NEW YORK - In a move to use technology to reduce inefficiencies in the delivery of health care and make it more responsive to consumers’ and physicians’ needs, Verizon has implemented a new program that provides company employees with secure, 24/7 access online to their medical and prescription history, a robust snapshot of their health status that can be shared with health care providers.

Verizon Chairman and CEO Ivan Seidenberg announced the Electronic Personal Health Records tool during a roundtable discussion on the shift toward a value-driven care system held by the U.S. Department of Health and Human Services in Washington, D.C. Participating Verizon employees can use the health records tool to store health care information on a password-protected Web site, which employees and their designated health care providers can access from anywhere in the world.

The program also supports the four goals proposed last year by Health and Human Services Secretary Michael Leavitt to improve health care quality and reduce costs through increased use of technology and providing more information to consumers.

“Information technology has revolutionized the way we live and could add great value to the delivery of health care in this country,” Seidenberg said. “The health care industry has been on the cutting edge of technology on the research and development side, but not on the administrative side. Electronic medical records will radically change the dynamics of our health care system by providing the information needed to empower the patient. This is the first step toward an interoperable system that will seamlessly connect all pieces of the health care puzzle - patients, clinicians, pharmacies, labs, hospitals and others.”

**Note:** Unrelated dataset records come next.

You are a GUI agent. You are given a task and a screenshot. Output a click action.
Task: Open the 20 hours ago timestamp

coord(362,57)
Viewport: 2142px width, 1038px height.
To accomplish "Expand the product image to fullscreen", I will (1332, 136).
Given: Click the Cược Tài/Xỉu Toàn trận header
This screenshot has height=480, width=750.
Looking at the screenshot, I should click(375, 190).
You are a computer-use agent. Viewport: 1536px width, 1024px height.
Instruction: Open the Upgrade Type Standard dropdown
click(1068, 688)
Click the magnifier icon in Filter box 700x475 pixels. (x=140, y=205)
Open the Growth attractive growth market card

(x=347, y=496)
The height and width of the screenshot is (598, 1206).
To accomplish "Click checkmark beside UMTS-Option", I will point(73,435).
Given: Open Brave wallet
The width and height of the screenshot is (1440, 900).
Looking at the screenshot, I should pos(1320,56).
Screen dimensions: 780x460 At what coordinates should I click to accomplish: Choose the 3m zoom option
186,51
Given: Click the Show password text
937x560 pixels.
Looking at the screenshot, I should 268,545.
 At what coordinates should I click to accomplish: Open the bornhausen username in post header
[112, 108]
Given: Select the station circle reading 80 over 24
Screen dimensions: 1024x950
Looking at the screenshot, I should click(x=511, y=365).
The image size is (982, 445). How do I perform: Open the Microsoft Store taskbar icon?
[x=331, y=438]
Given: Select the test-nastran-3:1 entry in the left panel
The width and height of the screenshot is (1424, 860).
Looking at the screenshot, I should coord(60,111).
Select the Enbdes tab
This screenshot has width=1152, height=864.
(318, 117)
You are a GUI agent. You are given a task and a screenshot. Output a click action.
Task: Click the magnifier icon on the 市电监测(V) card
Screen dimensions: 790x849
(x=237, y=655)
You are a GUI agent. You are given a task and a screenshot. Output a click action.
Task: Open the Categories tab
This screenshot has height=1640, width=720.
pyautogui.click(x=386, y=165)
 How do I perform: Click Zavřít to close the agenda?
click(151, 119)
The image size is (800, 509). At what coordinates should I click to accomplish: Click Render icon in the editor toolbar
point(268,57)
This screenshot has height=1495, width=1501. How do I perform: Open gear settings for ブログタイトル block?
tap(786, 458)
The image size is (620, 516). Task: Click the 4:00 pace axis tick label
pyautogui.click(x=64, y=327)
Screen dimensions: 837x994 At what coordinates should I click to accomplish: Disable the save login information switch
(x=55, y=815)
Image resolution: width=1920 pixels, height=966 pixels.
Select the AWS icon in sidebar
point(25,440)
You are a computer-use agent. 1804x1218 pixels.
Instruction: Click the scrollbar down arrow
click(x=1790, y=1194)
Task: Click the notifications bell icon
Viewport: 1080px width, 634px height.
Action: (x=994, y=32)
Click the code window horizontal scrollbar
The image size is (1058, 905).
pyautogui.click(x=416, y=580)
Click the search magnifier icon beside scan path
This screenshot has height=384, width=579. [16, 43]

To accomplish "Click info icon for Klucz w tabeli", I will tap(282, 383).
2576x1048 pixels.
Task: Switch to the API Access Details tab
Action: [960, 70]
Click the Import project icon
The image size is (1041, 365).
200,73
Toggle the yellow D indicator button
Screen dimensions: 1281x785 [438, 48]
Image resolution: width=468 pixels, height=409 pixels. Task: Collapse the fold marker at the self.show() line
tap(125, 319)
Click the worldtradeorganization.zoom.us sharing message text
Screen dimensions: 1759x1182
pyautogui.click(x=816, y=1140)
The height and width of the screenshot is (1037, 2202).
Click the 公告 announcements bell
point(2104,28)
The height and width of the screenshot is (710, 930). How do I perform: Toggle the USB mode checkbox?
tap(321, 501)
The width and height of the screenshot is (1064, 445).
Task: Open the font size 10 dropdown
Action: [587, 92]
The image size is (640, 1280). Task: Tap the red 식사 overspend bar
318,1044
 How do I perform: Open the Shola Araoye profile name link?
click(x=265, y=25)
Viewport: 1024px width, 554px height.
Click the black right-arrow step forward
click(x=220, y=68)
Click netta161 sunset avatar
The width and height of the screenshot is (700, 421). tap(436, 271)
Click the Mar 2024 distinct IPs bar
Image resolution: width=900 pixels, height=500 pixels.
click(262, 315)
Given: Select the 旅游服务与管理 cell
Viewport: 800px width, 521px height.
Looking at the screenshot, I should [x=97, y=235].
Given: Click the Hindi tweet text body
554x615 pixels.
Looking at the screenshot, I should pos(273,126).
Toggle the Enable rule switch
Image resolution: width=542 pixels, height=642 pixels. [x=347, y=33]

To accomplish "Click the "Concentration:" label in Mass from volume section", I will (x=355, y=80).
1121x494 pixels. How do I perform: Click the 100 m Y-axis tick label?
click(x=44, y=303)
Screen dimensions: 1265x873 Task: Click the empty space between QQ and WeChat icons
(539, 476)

Establishing secure access to health records provides a variety of benefits and efficiencies, including making patients better informed about their health care. For example, Verizon’s new program can help employees manage chronic conditions, analyze data to send an alert when a drug has been prescribed that may interact with another drug, or inform employees when their care may not be consistent with evidence-based medicine.

Electronic medical records also offer an approach to addressing a serious situation that physicians and health care professionals face in emergency rooms throughout the country every day: An unconscious person is rushed in and needs immediate care; yet the attending nurse or physician is unaware of a severe allergy or chronic health condition because the patient’s medical records are not immediately available.

“The leadership of companies like Verizon in offering personal health records is encouraging, and I hope more employers will make similar commitments soon,” said Secretary Leavitt. “We know that the use of health IT based on recognized standards leads to better health care for patients at lower cost and with less hassle, and I applaud this important step for consumers.”

First offered to nearly 40,000 Verizon salaried employees last month, Verizon will expand the use of Electronic Personal Health Records in the future. Provided by WebMD, one of the leading providers of health information technology, Verizon’s electronic health records tool is an enhancement of HealthZone, an online health portal the company launched in 2006 that offers personalized and confidential tools and resources to help users understand their current health status, set health goals and make better health care decisions.

HealthZone also offers employees a health risk assessment, WebMD Health Quotient, which calculates health risks and determines a plan to help reduce or eliminate those risks as well as manage chronic conditions.

American Academy of Nursing CEO Pat Ford-Roegner said, “We applaud Verizon’s decision to engage its employees more fully in their own health care by providing secure and unlimited access to their personal health records. The American Academy of Nursing looks forward to the day when all citizens have fully integrated patient records in an interoperable format that helps consumers, their families and their health care providers to best understand their individual uniqueness and improves the overall safety of each encounter.”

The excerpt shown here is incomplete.